BEGIN Data
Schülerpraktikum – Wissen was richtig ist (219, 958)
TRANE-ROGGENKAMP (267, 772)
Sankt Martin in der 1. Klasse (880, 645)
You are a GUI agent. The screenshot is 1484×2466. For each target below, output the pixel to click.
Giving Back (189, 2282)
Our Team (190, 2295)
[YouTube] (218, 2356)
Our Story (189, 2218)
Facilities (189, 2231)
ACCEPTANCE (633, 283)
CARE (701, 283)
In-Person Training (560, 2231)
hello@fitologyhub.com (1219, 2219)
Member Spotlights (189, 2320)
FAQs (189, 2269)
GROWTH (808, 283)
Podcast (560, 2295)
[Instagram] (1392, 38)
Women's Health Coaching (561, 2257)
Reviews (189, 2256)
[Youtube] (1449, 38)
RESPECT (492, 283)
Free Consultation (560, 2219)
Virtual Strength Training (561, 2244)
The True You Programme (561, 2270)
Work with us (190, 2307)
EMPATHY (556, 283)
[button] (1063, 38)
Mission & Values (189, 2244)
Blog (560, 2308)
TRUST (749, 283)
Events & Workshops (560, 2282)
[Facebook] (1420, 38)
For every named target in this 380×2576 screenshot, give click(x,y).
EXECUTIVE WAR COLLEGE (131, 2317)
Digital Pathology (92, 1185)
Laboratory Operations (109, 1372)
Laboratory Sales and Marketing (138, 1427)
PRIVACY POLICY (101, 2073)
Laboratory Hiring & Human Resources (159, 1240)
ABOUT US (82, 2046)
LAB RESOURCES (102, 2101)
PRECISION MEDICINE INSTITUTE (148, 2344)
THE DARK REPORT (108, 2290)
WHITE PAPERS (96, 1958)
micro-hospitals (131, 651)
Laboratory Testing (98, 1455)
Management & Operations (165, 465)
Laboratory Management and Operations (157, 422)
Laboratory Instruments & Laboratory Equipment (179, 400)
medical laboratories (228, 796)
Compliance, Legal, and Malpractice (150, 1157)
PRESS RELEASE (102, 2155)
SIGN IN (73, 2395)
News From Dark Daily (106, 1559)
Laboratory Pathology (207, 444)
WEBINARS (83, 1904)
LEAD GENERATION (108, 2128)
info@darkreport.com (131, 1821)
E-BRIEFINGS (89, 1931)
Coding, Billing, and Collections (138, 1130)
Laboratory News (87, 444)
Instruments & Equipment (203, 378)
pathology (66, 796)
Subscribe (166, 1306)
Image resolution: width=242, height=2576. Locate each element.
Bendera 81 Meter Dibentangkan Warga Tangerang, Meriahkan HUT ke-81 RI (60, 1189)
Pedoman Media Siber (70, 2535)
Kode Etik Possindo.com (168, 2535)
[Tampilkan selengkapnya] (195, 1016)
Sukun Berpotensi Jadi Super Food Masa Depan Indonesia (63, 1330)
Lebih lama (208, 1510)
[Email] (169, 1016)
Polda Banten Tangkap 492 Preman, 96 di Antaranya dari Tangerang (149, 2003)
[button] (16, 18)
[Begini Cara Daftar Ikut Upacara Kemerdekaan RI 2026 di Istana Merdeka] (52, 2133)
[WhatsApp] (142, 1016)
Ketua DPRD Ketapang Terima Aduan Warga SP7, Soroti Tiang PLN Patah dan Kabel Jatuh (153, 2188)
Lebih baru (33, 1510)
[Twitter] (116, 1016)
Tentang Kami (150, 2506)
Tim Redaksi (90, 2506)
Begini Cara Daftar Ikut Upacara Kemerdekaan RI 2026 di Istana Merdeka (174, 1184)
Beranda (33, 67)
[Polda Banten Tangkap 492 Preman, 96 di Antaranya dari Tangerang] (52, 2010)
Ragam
END Data
#### [Problem details]
Check each line of the records for the string "Ikut" and copy those that have it.

#### [Task solution]
[Begini Cara Daftar Ikut Upacara Kemerdekaan RI 2026 di Istana Merdeka] (52, 2133)
Begini Cara Daftar Ikut Upacara Kemerdekaan RI 2026 di Istana Merdeka (174, 1184)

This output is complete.